I get a little tired of looking around and wondering if people are stuck in some kind of notion that every day is April Fool’s Day. Checking out what we get for news now here in the US is pretty bad for that, especially when political type creatures are involved, or corporate and banking and financial type business “leaders”, or, worst of all, when those domains intersect.
Examples of this come so fast and thick that it’s hardly possible to keep up. I sometimes post notes here on recent events where I include such a large batch of links that I worry that I’m just overloading things, and that’s usually even when I’m really being selective so as to not overload any readers. There’s usually a great deal more I’m leaving out because I worry that people will just bail on it all, because they think it’s all just too much.

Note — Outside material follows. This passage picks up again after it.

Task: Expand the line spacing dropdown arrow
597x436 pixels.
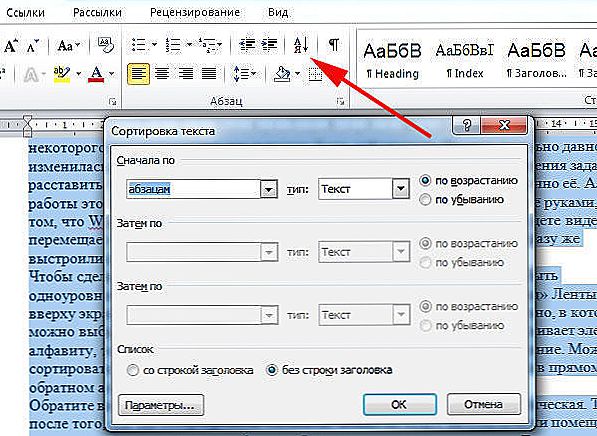Action: pyautogui.click(x=254, y=73)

That’s coupled with the feeling of being a little too repetitive, wondering if people are thinking it’s a bit silly that I often seem to be just writing about the same things over and over, essentially. The problem is that in these topics, the new material just keeps piling up, along with the older stuff possibly not getting through except to people who already know about it, a classic preaching to the choir situation.
Just yesterday I flipped through TV channels a bit as I sometimes do, and encountered something midway through the proceedings on one of the C-Span channels with former Federal Reserve Bank chairman Ben Bernanke, with the graphic on the bottom of the screen indicating that the subject of whatever conference or seminar was happening was “FULL EMPLOYMENT”. I didn’t stay around for long, so I never was able to figure out if the general theme of the event was discussing some notions about how to get the US economy to “full employment” or if people were seriously suggesting that we are almost there.
Go wade through it if you want. Maybe somebody can fill me in here.
A few days ago, the former, as in fired, CEO of HP (formerly known as Hewlett-Packard), Carly Fiorina, went into Sunday television political dog and pony show mode, with her self-serving appearance apparently being mainly about putting forth the notion of her placing herself into public consideration as a choice to be elected President of the United States of America in 2016.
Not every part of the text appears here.